In January of this year, The Italian Senator, Maurizio Gasparri, a “Capo Gruppo” of the political party, Forza Italia, raised concerns in parliament regarding reports of Triptorelin, a GnRH agonist (puberty blocker), being administered without neuropsychiatric assessment to children at Careggi Hospital in Florence. This is strictly against the guidelines of AIFA, the Italian Medicines Agency. The Minister of Health, Orazio Schillaci, ordered an inspection of Careggi Hospital in order to assess the situation. The preliminary findings were released by Senator Gasparri last week.
It was reported that Triptorelin had indeed been administered to children as young as nine years old, with no prior neuropsychiatric assessment which is a grave violation of established protocol. In Italy, when Triptorelin is used, it is mandatory to report it to AIFA in order to monitor the effects (and side effects) of this powerful medication. This was not done. Senator Gasparri stated that he took absolutely no pleasure in having his concerns proven correct and that “Those who have harmed children and families must be answerable”.
Urgent corrective action was taken to reinforce the national guidelines for the administration of Triptorelin. In effect, this was the immediate end of the “affirmation only” method that had taken place at Careggi Hospital.
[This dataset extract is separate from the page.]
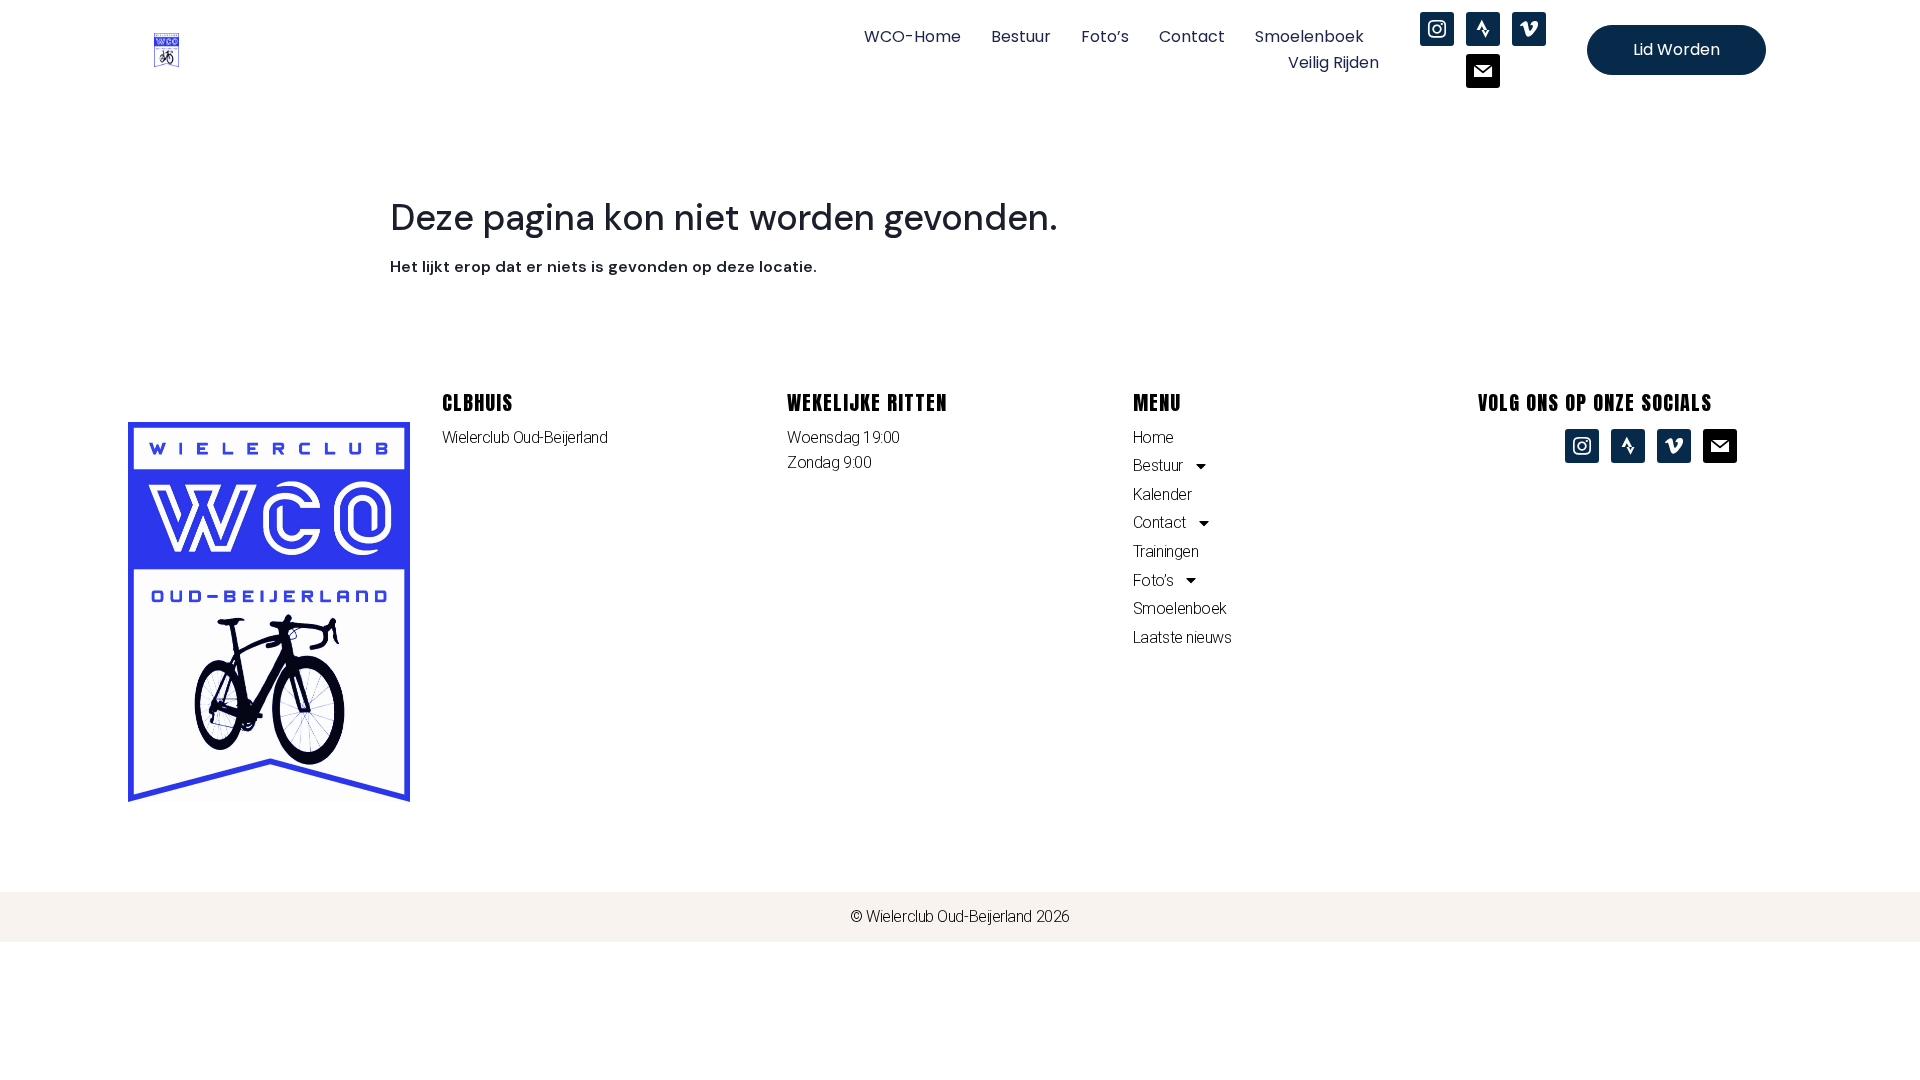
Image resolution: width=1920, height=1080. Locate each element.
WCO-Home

The Minister of Health, Schillaci, forwarded the Careggi Hospital inspectors’ findings to the Florence Prosecutor after an Italian lawyer, Annamaria Bernardini de Pace, also reported concerns about unethical practices at Careggi Hospital. The Florence Prosecutor subsequently opened a case file and will examine the evidence to see if criminal charges are warranted.
The media coverage of the Careggi Hospital scandal has now gone mainstream and reaction is mixed. There are Italian parents who believe that puberty blockers truly are lifesaving for their troubled children although, depending on how accurately informed they were when giving consent for their children to take Triptorelin, they could possibly be unaware that up to 90% of children outgrow their dysphoria upon completion of puberty. They may also be unaware that every child whose puberty is blocked at Tanner stage 2 will be sterile and anorgasmic. The Careggi Endocrinologist, Alessandra Fisher, declared puberty blockers as “completely reversible” in an interview with the Italian newspaper, Il Manifesto, as recently as March 2023.
Other Italian voices are concerned; sterility, osteopenia and an increased risk of cancer are serious side effects of medication for a condition which, in all likelihood, will disappear on completion of puberty. Just as in the Anglosphere, it is an emotive topic with strong feelings on all sides.
The final decision as to whether criminal charges are brought against Careggi Hospital, individual doctors, hospital management and the Tuscany regional health authority is now in the hands of the Florence Prosecutor. There is no indication when that decision will be made.